Mr Methven said his son had stolen money from him and his wife and had also taken DVDs and other property and sold it at cash converter shops to provide drinking money.

'Secretive' drinking

"It's always secretive drinking. He doesn't go to the pub. He just drinks in his room. He hid it in rucksacks or under the hedge in the garden," he said.

Jason has now joined Alcoholics Anonymous (AA) and has a sponsor, but he is still drinking.

"He is trying to take it down. Yesterday he had six cans (of beer) and today it's four. He is still drinking but it's far less," said Mr Methven.

But he said the crucial thing was that Jason has now said he wants to stop.

Image caption,
Nicholas Mills (pictured) hanged himself after a drug-fuelled argument but his twin brother survived and is now clean

"If they are going to get well they have got to go to AA or NA (Narcotics Anonymous). The individual is powerless, but collectively they can do it. It's a spiritual thing. AA is about giving it up altogether.

"Once you are an alcoholic or an addict one is too many and 100 is not enough."

Asked how he feels about his son now, he said: "It's not so much shame as disappointment about what he could have done with his life."

While Mr Methven can understand the addiction, Elizabeth Burton-Phillips knows the heartbreak of what she calls the "double whammy" of addiction and death.

Her twin sons, Nicholas and Simon, both became heroin addicts.

Nicholas died in 2004 but Simon survived and has kicked the habit.

Mrs Burton-Phillips, from Buckinghamshire, has since set up a charity, DrugFam, and she told the BBC: "We are trying to help families who are struggling to cope with the addiction of their loved ones, like Amy and my son."

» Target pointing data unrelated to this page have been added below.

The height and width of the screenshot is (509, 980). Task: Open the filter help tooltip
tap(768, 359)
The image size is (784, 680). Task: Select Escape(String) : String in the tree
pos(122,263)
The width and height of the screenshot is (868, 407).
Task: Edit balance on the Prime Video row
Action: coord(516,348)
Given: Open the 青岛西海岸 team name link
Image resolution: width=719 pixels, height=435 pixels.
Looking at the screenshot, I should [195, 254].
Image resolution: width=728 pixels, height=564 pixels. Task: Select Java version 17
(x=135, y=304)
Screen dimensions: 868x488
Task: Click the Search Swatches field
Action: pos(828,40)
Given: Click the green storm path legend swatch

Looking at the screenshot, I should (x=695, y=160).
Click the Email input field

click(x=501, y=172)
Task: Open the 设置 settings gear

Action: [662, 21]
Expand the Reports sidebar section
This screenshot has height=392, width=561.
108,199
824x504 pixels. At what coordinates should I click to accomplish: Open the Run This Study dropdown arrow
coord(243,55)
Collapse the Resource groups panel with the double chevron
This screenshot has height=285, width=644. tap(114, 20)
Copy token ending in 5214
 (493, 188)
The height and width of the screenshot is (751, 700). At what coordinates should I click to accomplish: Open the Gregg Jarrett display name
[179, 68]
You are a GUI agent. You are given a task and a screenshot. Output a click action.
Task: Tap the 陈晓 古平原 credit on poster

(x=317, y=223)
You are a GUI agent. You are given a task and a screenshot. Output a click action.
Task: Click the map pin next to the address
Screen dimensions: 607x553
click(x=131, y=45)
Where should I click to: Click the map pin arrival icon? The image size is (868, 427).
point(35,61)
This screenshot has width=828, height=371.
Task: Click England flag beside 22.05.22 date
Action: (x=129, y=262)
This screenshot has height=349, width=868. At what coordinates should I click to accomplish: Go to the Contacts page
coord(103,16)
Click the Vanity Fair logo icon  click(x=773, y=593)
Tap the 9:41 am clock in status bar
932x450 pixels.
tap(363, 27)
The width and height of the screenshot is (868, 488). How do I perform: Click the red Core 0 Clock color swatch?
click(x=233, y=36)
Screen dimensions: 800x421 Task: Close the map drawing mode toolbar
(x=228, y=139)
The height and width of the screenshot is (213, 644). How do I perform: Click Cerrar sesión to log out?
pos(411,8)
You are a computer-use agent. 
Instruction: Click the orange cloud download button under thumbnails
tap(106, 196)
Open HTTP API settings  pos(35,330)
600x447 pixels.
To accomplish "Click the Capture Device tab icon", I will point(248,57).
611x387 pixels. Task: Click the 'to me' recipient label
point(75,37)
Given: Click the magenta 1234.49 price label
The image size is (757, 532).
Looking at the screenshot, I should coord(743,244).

She said she met Amy's mother in 2008 and added: "I have been in text contact with her since Amy passed and they are obviously going to be terribly badly affected."

Mrs Burton-Phillips travelled to Llanelli on Monday to give her moral support to the Hannah Meredith Foundation, which launched a support group for the families of those in the Carmarthenshire area coping with substance abuse.

Anyone wanting to contact the foundation should do so through their Facebook page.

To protect the identities of some of those involved, some names have been changed in this article.